Almost all of the schools are elementary schools, including, M.W. Savage Elementary in the Burnsville-Eagan-Savage School District and Northome Elementary in the South Koochiching-Rainy River School District. Four charter schools, including STEP Academy in Inver Grove Heights and Hennepin Elementary School in Minneapolis, were also commended.
The schools, given a “celebration” rating by the state, were selected out of 157 schools that applied for the designation.
The schools were recognized for improving graduation rates, boosting student achievement and reducing achievement gaps on state-mandated exams.
“I offer my congratulations to the teachers, school administrators, parents, and students who have worked together to make tremendous improvements in our schools,” Gov. Mark Dayton said in a written statement. “We must build on their successes, and continue working to ensure a strong start for every student in Minnesota.”

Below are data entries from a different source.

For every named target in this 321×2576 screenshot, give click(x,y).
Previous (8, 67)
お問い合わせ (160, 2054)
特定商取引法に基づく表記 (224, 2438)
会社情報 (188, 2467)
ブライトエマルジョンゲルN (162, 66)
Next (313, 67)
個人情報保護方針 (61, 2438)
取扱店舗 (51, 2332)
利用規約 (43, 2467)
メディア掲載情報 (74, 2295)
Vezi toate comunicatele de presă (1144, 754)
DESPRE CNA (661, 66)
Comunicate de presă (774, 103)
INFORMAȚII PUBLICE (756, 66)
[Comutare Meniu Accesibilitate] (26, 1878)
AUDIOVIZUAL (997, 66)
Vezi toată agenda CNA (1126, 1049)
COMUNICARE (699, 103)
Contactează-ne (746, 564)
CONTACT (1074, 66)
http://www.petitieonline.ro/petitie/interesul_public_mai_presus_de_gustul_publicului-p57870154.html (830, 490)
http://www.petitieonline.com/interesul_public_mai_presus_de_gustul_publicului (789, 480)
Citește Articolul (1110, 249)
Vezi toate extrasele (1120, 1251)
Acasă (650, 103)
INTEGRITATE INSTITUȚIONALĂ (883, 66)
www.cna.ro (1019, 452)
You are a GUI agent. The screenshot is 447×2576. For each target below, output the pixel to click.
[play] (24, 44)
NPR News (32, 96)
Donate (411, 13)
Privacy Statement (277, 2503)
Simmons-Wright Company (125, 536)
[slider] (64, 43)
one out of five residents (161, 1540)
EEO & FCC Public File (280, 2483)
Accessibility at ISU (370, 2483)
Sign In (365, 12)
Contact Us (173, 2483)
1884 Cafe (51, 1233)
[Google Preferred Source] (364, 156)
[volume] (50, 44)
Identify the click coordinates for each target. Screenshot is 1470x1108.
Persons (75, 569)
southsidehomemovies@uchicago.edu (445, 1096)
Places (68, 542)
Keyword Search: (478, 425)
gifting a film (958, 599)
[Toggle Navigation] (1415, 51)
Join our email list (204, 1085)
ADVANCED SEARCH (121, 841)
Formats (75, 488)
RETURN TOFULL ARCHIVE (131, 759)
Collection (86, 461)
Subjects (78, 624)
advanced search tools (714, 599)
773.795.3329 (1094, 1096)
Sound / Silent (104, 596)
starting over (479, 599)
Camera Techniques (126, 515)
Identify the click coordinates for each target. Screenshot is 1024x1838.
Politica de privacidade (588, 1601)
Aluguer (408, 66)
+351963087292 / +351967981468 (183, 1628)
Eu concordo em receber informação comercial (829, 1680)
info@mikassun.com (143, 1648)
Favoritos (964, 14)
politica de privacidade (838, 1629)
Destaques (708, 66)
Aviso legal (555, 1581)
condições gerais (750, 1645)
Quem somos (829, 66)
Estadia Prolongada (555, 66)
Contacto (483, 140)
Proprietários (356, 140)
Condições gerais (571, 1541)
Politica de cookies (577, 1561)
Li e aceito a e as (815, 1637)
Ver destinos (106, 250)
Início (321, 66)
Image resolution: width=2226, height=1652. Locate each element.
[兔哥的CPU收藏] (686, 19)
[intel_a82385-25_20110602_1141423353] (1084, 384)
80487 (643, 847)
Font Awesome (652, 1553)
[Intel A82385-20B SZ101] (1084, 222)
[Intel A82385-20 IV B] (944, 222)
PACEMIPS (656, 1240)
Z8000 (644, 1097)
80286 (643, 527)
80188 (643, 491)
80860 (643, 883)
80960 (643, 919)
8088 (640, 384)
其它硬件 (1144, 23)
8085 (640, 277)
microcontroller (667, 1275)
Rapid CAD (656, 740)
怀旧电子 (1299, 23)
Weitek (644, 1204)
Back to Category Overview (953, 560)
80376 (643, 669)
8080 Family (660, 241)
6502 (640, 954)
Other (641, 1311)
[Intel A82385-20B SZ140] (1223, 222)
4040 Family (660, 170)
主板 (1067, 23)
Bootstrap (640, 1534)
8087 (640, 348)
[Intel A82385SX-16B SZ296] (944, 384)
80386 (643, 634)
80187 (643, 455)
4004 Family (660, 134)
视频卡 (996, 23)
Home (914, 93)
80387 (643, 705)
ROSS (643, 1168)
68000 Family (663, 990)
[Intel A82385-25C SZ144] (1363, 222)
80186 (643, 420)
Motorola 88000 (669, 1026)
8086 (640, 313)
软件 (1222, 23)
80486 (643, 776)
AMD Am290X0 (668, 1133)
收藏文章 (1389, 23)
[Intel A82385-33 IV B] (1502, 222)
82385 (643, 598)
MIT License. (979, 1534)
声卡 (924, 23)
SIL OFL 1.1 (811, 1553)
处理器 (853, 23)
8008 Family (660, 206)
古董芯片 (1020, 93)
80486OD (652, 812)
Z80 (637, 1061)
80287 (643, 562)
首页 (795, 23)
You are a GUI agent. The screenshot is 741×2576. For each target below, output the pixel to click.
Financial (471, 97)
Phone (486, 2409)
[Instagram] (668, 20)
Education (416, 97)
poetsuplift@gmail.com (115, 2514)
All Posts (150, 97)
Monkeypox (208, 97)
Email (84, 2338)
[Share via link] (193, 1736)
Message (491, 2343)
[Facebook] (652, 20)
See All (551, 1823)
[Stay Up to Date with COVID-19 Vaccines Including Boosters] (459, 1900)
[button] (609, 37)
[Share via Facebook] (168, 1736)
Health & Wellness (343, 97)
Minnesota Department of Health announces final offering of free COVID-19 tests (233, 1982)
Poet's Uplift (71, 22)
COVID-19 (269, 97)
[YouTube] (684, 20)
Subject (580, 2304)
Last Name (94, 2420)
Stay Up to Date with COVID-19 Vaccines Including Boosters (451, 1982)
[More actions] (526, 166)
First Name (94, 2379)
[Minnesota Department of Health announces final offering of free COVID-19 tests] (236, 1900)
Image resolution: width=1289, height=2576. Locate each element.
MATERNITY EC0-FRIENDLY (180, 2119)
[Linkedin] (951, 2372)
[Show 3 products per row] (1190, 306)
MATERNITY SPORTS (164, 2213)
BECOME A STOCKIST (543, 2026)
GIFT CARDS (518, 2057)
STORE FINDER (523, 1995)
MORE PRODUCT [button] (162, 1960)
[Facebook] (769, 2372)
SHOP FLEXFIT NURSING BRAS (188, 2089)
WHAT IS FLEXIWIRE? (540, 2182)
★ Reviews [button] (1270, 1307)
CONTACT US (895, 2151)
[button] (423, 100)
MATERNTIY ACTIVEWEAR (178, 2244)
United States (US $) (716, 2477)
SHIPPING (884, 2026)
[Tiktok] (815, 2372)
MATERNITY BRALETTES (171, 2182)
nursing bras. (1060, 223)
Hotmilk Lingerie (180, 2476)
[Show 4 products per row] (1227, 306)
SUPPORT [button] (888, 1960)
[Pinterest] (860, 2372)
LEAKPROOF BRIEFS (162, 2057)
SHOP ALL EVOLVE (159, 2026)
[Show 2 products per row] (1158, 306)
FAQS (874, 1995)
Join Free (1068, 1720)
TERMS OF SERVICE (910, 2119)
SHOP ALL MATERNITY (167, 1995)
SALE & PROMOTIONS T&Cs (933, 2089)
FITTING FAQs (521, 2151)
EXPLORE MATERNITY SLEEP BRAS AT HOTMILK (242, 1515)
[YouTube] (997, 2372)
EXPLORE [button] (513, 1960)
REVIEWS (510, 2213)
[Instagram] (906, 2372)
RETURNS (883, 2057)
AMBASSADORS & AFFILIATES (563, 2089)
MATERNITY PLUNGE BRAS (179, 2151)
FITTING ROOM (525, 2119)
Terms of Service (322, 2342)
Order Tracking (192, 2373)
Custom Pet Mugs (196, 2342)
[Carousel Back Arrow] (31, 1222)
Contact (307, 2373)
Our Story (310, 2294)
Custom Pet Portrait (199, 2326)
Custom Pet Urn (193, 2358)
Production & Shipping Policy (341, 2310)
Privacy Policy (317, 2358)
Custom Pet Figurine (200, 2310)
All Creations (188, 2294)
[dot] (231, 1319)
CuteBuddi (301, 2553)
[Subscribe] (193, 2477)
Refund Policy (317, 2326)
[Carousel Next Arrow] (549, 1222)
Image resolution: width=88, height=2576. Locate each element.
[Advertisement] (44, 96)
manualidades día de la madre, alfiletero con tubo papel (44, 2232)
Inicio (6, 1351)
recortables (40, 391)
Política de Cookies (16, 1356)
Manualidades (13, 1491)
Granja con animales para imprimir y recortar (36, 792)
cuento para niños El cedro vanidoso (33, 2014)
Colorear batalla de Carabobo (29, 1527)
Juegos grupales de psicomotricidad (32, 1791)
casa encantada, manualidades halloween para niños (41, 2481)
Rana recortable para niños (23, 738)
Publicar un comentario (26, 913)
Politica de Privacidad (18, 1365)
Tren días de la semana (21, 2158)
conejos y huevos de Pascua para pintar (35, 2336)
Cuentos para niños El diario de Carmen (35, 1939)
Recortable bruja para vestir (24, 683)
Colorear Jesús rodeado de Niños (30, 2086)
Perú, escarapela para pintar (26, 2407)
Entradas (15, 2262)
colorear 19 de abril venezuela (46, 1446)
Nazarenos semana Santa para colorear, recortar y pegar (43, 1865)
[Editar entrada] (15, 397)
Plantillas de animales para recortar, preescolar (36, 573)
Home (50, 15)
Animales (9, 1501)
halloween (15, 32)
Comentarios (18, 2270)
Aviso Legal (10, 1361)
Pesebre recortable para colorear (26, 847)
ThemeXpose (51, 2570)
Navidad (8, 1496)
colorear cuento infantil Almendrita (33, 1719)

No schools in the Minneapolis or St. Paul districts were recognized. The two districts have some of the largest achievement gaps in the state and have drawn criticism from Education Commissioner Brenda Cassellius for not utilizing state programs aimed at helping schools improve.
Administrators at Community of Peace Academy, a charter high school in St. Paul, wrote in their application for the celebration school designation that teachers meet every week to review students’ performance. Students at the school are required to take a college-readiness class throughout their high school years. In ninth grade, the curriculum for that class “emphasizes personal ethics and responsibility.” In 12th grade, students identify colleges they want to attend and write college-entrance essays.
“For first-generation students whose parents often do not have background experiences or resources to navigate the college application and enrollment process, this guidance is critical,” administrators wrote.
According to the Education Department, over the past three years, 30 percent of schools that have earned the celebration school designation have gone on to become “reward” schools, those recognized as among the top 15 percent.